The story starts out in colonial India, at the end of some battle as mutinies are flaring up. Adam Swann, a commissioned soldier is brought down, but survives and discovers a ruby necklace of great value.  He decides to leave soldiering and return to England to use the rubies to stake some kind of new venture back home.  Upon arriving, he already sees the impact the railway is having on industrializing England.  He decides to take a horse across the land to see what he can learn.  He learns lots about the cotton mills and how England is changing.  He meets and marries a feisty beauty, Henrietta, running away from her avaricious merchant father and he decides to set up a business running freight via coaches between railway depots and cities not fed by the railway. 

Those two storylines, his marriage and family and the development of his business, interweave with in-depth forays in one or the other at certain crisis periods.  You also follow the paths of all his lieutenants and the regions they manage.  These are great opportunities for local mini-adventure vignettes, like the depot manager who catches an escaped lion, or the welshmen who provides the wagons that get the pump to a submerged mine.  They all are defined by their British gumption, common sense and basic decency, despite a range of political and socioeconomic backgrounds.  These passages were all quite entertaining and emotionally satisfying.
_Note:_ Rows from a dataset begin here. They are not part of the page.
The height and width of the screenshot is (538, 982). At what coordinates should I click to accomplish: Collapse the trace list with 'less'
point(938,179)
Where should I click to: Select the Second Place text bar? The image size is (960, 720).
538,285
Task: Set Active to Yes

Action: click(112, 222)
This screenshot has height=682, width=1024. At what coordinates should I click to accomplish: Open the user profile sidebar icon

The marriage storyline is interesting and while weird does give a lot of time to the female perspective (as well as a second female character, one of his lieutenants with romantic tension).  There are quite long parts that dragged on where they get all introspective about how they learn from each other and go to other levels, etc.

I have to say that overall this book succeeded in taking me out of my world. I started reading it at the beginning of xmas vacation and I finished it on xmas day.  I sort of felt like I had my regular family vacation as well as another vacation in 19th century England, it so absorbed my consciousness.